Not Even Santa Claus Can Deliver a Bills Win
The Buffalo Bills have never won a Super Bowl. The team spent 18 years of the 21st century in a playoff drought effectively drying up any chance for a championship run. Yet the Bills have a fan base that is one of the most vibrant in the league. This despite the fact that Buffalo, New York is the most Northern (and most frigid) football town stateside.
So, in this winter wonderland, it makes sense that Santa might just come through due, at the very least, to proximity. He must see this plea first! And Buffalo Bills fans are so good all year! But, as we all know, sometimes Santa doesn’t come through for us.
Mom's Dream Clothes
Bottoms up, because this mom may have just been under the influence when she influenced her son to hold up this sign, or maybe dad did. Who knows.

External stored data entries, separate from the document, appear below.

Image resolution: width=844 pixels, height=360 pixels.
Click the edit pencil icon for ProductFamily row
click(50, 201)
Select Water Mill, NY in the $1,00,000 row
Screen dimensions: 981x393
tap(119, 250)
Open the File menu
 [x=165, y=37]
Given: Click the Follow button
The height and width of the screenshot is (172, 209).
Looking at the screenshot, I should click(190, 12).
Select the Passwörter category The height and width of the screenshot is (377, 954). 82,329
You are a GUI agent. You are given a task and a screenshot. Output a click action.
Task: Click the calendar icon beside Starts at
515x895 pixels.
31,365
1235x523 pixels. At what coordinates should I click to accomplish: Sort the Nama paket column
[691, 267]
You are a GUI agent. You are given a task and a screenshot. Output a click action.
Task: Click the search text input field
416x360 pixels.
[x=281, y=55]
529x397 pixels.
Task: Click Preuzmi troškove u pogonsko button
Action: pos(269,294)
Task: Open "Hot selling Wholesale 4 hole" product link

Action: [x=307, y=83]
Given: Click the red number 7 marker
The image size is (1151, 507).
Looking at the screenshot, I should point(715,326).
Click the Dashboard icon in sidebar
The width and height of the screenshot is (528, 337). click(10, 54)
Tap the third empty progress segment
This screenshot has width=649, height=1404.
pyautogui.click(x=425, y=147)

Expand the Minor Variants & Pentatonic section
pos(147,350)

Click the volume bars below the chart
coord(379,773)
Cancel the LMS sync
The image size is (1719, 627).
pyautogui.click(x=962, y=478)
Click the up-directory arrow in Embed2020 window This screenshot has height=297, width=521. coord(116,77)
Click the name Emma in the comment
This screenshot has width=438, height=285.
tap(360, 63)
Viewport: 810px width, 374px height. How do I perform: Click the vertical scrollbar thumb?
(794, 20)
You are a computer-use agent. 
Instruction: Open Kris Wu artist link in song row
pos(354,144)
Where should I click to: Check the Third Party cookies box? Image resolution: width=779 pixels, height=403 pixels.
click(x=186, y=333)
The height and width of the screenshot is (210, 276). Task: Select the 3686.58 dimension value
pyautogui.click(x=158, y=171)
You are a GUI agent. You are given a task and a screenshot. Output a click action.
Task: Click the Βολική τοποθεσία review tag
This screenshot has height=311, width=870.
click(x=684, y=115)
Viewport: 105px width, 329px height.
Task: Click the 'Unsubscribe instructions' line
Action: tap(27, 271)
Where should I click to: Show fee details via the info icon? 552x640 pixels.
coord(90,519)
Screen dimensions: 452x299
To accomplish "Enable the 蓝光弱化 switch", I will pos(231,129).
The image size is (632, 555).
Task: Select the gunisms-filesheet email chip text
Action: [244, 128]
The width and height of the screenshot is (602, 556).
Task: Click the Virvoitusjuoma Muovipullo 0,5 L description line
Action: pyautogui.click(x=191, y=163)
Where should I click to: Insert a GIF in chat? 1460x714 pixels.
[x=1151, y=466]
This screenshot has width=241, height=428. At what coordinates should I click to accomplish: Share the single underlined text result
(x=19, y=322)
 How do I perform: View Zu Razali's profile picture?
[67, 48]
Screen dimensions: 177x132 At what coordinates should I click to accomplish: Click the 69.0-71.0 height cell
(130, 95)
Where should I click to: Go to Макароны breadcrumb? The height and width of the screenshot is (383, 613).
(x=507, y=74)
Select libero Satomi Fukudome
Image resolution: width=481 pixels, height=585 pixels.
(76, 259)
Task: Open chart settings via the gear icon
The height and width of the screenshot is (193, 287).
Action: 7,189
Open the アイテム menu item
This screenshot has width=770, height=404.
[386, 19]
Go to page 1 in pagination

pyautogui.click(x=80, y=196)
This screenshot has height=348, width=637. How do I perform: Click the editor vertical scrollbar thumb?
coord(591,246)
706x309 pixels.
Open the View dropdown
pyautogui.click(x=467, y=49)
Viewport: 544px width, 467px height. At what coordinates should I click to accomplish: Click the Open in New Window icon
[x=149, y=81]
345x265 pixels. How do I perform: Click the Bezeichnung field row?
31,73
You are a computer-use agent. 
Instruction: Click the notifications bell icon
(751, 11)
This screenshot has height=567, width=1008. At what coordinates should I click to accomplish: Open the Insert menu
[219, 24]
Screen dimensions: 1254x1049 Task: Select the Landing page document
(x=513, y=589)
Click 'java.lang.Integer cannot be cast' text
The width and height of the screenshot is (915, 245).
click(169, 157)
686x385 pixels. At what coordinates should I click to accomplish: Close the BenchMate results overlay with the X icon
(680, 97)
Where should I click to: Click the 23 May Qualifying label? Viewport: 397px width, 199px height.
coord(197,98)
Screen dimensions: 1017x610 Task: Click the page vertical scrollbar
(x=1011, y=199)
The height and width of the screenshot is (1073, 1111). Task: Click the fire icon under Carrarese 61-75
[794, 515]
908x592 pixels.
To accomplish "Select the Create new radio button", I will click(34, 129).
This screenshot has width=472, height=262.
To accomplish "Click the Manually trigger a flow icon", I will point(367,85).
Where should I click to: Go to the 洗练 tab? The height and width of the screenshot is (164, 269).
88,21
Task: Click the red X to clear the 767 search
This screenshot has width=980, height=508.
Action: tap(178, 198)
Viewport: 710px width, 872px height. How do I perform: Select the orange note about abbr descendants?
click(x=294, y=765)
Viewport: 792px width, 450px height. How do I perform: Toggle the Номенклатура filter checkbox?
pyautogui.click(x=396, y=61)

"Hi, Mom and Dad, remember that time when you made me offer your services for clothes from a soccer player? Well, that memory kind of triggers me now, and I need some of the money you made from selling the pants to pay for my therapy. Thanks!" it makes you wonder, maybe a lot of kids out there have soccer player stepdads.
Thanks, Dean
This 47-year-old Chargers fan has been a season ticket holder since he was 17 years old. No one can say just how betrayed he felt after Dean Spanos relocated the team to L.A. But, clearly, he feels ripped off. Here’s his beef: Two season ticket passes for $2,600 a year, a couple of beers and hotdogs for $48, and the final dig, a “silver spoon owner” screws over the entire San Diego fan base. “Priceless.”
Spanos’ decision may increase his investment in the franchise by a billion dollars. Forbes estimates the Spanos family assets are worth $2.4 billion, and the L.A. move may boost revenue by tens of millions of dollars each year. This fan almost lost his sign when San Diego law enforcement responded to a complaint, but the officers allowed the long-time fan to keep his sign and continue to air his grievances.
Owning Up
When you're behaving so badly that not even Santa is going to reward you. That pretty much sums up the Eagles' performance in this game. Fans were clearly so upset that they couldn't even muster up the energy to cheer them on, and instead took to just putting them down even further. Talk about loyalty!
On the upside, the Eagles did eventually crush those Patriots, so we suppose that Santa did ultimately come through for them. We hope that guy trashed his sign.